The Glories of Mexican Dentistry
"I needed some extensive and expensive dental work, and so I crossed borders."

This is part of Reason's 2025 summer travel issue. Click here to read the rest of the issue.
I crossed the U.S./Mexico border six times in a month in 2018, an economic refugee in my own way.
While the consumer price index indicates an overall U.S. inflation rate of around 85 percent since 2000, over that same period inflation in dental costs was more like 133 percent, according to the Bureau of Labor Statistics.

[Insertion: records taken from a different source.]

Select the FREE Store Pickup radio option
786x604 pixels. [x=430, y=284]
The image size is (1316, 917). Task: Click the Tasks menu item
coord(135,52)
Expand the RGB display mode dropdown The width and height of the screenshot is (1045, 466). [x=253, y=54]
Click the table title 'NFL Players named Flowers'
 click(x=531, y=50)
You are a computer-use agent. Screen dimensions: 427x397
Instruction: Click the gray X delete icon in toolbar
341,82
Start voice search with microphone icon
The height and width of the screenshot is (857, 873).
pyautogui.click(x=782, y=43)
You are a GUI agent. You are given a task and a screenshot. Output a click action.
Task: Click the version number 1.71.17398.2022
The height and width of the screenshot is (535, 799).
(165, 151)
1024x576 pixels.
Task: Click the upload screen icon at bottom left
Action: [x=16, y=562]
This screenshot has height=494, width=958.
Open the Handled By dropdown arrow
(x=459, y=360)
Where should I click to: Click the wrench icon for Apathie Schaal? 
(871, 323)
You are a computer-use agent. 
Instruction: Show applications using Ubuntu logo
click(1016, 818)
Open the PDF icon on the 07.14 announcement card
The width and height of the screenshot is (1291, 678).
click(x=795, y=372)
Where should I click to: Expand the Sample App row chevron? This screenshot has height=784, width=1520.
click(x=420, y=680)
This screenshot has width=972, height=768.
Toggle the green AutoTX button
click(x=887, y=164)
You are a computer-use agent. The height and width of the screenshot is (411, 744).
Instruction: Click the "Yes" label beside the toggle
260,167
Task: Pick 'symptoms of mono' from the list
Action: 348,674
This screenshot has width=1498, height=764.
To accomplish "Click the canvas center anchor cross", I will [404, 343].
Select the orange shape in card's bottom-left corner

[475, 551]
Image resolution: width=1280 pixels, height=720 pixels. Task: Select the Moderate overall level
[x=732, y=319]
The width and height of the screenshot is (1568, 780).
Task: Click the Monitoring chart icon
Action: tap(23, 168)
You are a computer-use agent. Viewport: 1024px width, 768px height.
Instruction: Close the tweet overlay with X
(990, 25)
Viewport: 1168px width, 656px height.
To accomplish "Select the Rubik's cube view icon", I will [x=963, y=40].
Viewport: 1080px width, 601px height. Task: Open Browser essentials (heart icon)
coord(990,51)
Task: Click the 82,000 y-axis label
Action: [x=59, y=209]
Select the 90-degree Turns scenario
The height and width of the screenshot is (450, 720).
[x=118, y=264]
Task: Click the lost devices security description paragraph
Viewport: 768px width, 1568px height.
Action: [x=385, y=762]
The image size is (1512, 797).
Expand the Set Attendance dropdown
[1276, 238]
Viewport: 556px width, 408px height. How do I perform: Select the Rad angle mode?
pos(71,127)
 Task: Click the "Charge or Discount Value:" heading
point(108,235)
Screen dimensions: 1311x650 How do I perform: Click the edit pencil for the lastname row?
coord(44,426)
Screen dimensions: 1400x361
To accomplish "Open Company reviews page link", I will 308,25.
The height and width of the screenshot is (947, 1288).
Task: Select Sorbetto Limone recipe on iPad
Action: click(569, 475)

I needed some extensive and expensive dental work, and so I crossed borders seeking my own version of a better (in my case, more affordable) life, sometimes under the piercing gaze of the federales. I occasionally drove through U.S. border inspection, many dozens of miles from the border on Interstate 8, being ordered via signs to come to a stop while an agent glanced at my car without actually engaging me in any conversation or even making me turn off the vehicle.
Mexico could not have cared less about this border crossing back then; no one asked for your papers, por favor, as you strolled unimpeded from the parking lot on the U.S. side and entered Algodones from Winterhaven, California, at the Andrade border crossing. According to my Mexican dentist, nearly 13,000 tourists enter there on an average winter day. Algodones is a dental and optical retail paradise; the three blocks I walked to my dental destination were all storefronts selling those services, along with some pharmacies.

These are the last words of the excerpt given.